A damaged plastic ship filled with liquid ink floats in a pool of water. The Noah’s Ark can capsize at any time and spill out its contents. It’s only a matter of time before the water starts to change color. Heidrun Sandbichler thus reminds us of the fragility of existence as well as of the futility of collective agreements: a battered sign of hope that hardly has a chance of arriving safely on the other bank.
The targeted goal of the precarious Patera could be another work by Sandbichler: The New Colossus is a monumental text work with the sonnet by Emma Lazarus, whose verses welcome refugees to America – attached to the base of the Statue of Liberty, it serves literally and figuratively Sense as the foundation of a nation of immigrants. There, the history of Europe, shaped by refugee experiences, meets the present of a policy that openly violates human rights.
In recent decades, Heidrun Sandbichler has created a concentrated oeuvre that expresses the injuries of the individual as well as the collective wounds of society in a poetic and touching way. And yet her politically engaged work is always quiet. It hints, doesn’t shout, and stems from an aesthetic attitude that goes beyond bold statements. The works of Heidrun Sandbichler are formally reduced to a minimum, an essential means of expression is their material. For example, she often uses a special ink that, thick and dark, carries a moment of pause. The silence, the pain and the attention that the exploration of these works requires are equally represented there. The ink also refers to writing and thus to memory, a repository of knowledge that is not directly accessible and manifests itself as a hunch or shadow.

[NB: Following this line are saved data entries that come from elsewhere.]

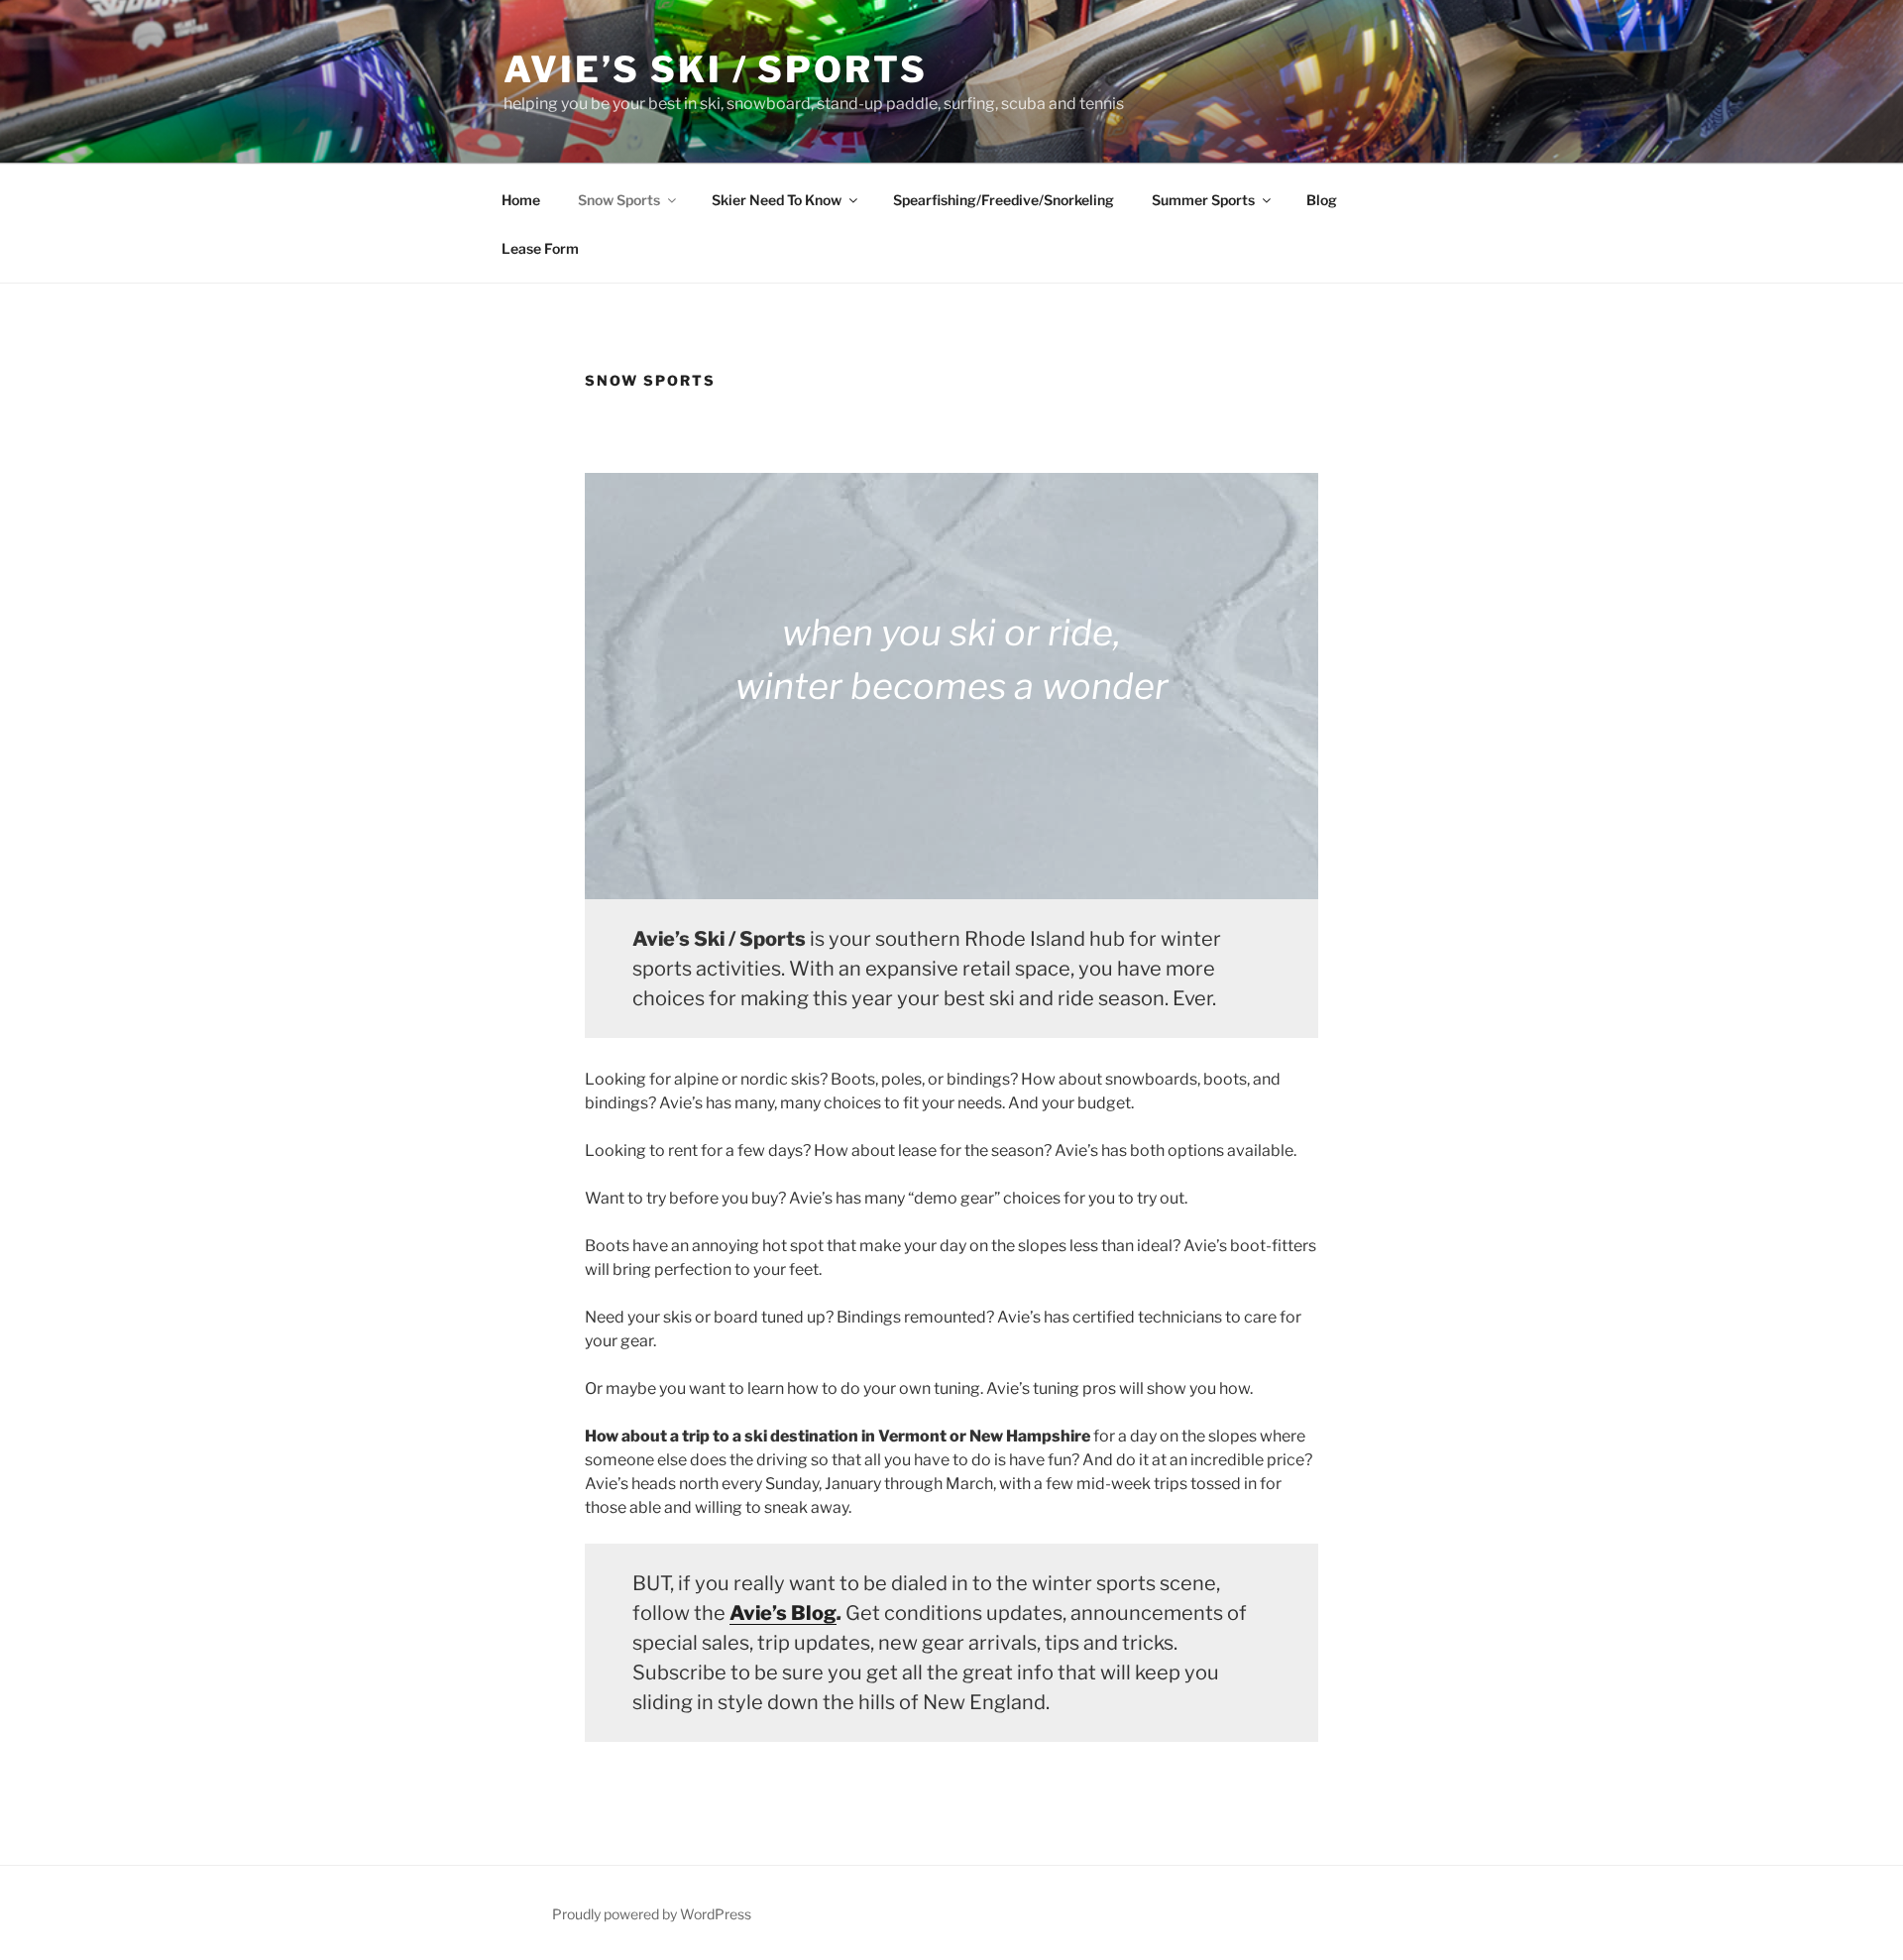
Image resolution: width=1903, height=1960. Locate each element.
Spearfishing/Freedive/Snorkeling (1003, 199)
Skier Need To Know (776, 199)
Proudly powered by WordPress (651, 1913)
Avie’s (760, 1613)
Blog (1321, 199)
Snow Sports (619, 199)
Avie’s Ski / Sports (716, 69)
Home (521, 199)
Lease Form (540, 248)
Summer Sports (1203, 199)
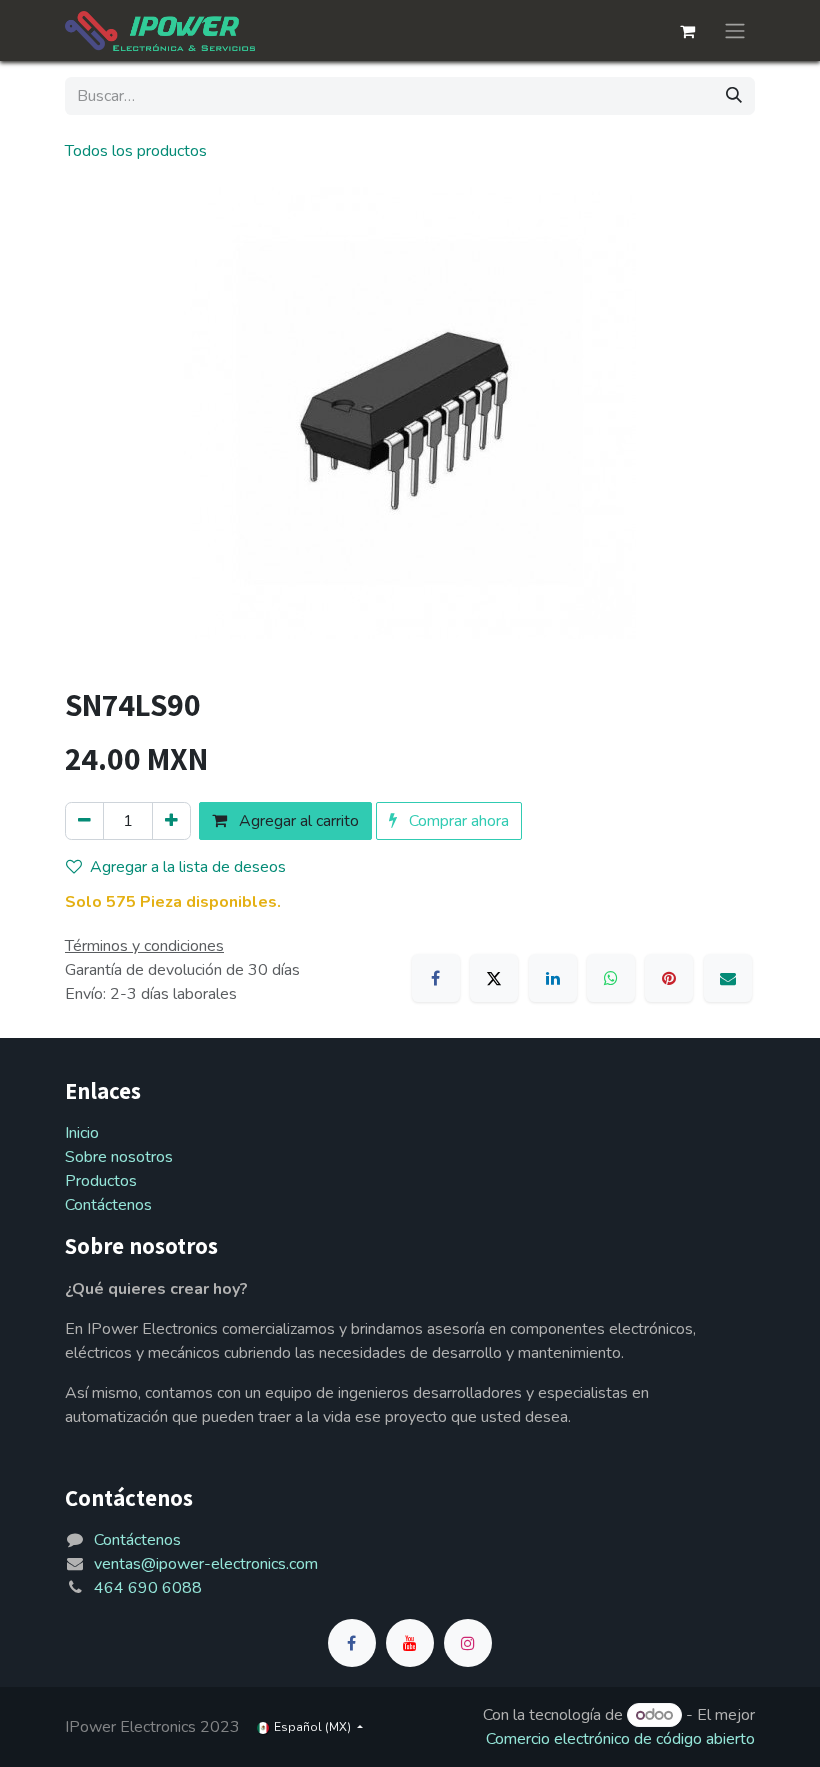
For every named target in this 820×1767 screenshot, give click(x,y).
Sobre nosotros (119, 1157)
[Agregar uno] (171, 821)
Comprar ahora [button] (457, 821)
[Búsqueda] (734, 96)
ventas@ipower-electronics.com (206, 1564)
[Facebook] (436, 978)
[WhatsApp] (611, 978)
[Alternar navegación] (735, 30)
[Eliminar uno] (84, 821)
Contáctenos (108, 1205)
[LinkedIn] (553, 978)
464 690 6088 (148, 1588)
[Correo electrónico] (728, 978)
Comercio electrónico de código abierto (620, 1739)
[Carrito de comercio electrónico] (687, 31)
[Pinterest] (669, 978)
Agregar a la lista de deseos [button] (188, 867)
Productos (101, 1181)
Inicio (82, 1133)
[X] (494, 978)
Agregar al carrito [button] (297, 821)
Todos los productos (136, 151)
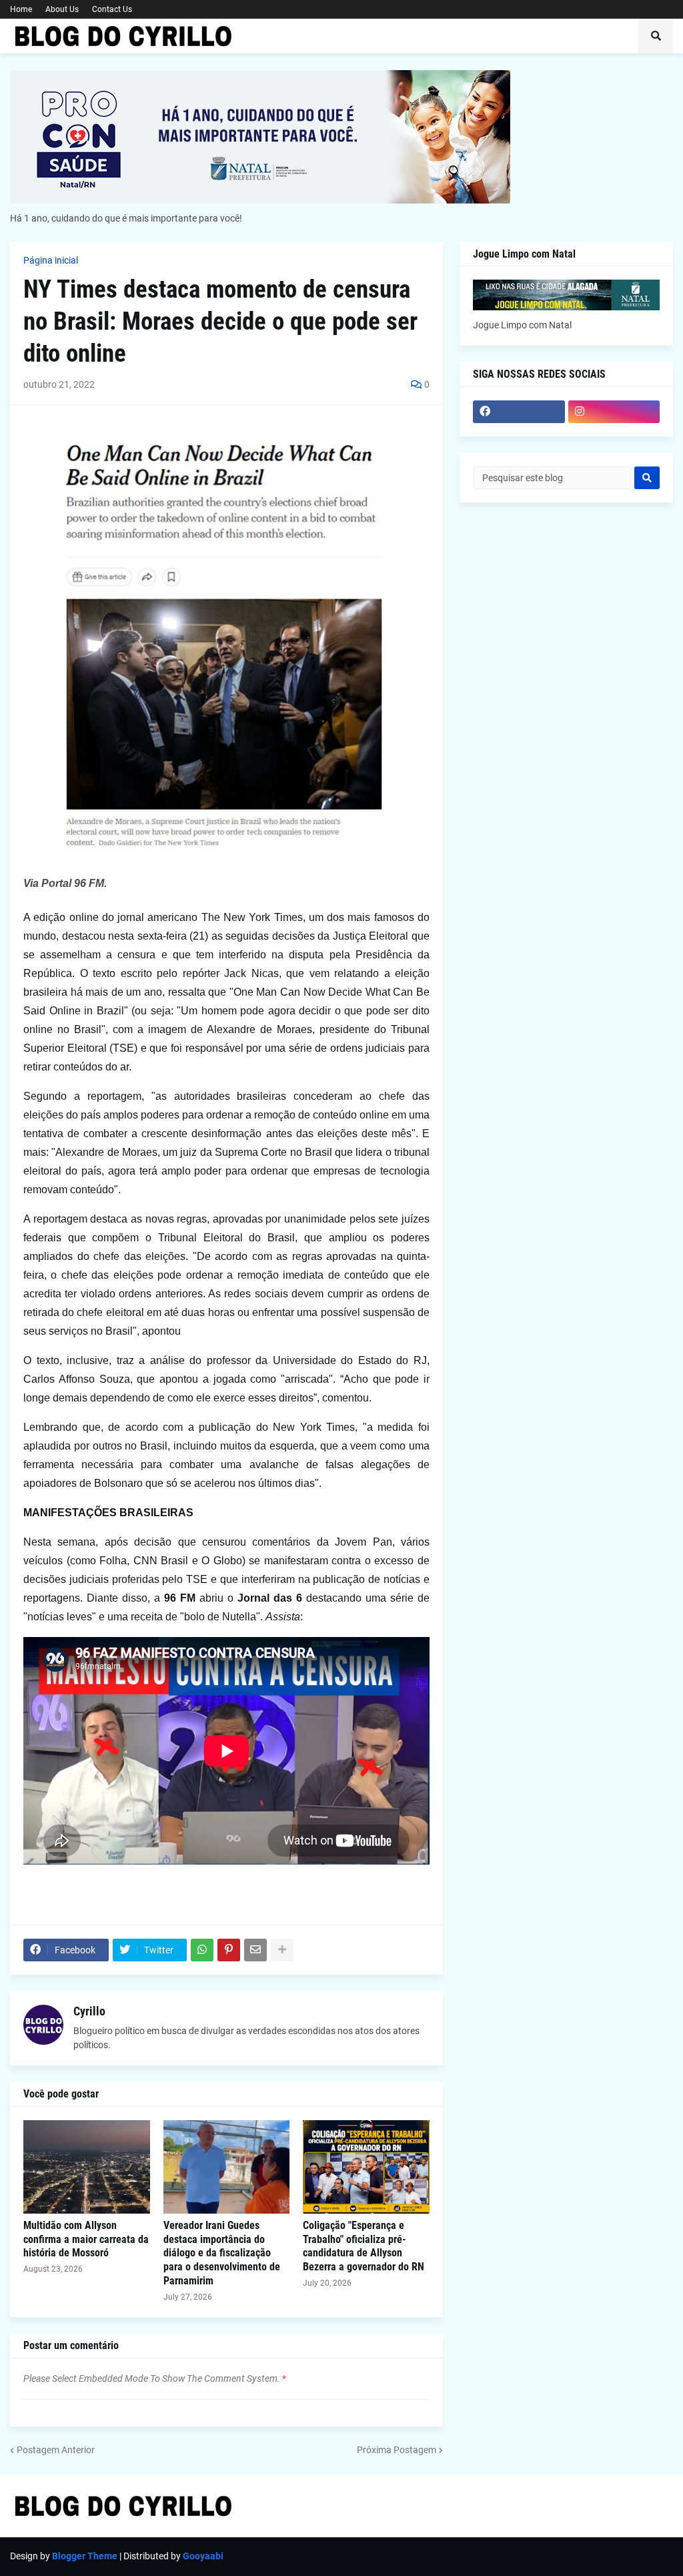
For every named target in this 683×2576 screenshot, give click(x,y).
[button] (655, 36)
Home (21, 9)
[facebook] (519, 411)
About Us (62, 9)
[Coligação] (366, 2167)
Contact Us (112, 9)
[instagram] (614, 411)
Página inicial (50, 260)
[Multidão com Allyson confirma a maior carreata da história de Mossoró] (86, 2167)
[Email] (255, 1950)
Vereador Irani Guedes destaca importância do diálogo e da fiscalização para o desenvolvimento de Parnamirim (221, 2253)
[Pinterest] (228, 1950)
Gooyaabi (203, 2556)
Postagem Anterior (56, 2450)
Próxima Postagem (396, 2450)
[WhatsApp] (202, 1950)
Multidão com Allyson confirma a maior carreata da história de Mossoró (86, 2239)
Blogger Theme (84, 2556)
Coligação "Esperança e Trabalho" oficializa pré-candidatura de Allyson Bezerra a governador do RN (363, 2246)
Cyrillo (89, 2011)
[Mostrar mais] (282, 1950)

Sources and references to history bubble up from some of Sandbichler’s works and initiate transformation processes that lead radically into the present. Her preoccupation with the Villa Stuck as a total work of art inspired her to create a new work, which is based on Athanasius Kircher’s Mundus Subterraneus (Amsterdam 1665) with its volcanic flows in the earth’s interior. True to scale, the network of lakes and streams filled with liquid ink stands in space as a counterpart to the heavenly vault of the music salon. And when bronze molehills adorn Franz von Stuck’s harmoniously antique-style artist’s garden, we can now assume underground passages that declare the villa to be a Kafkaesque “building.”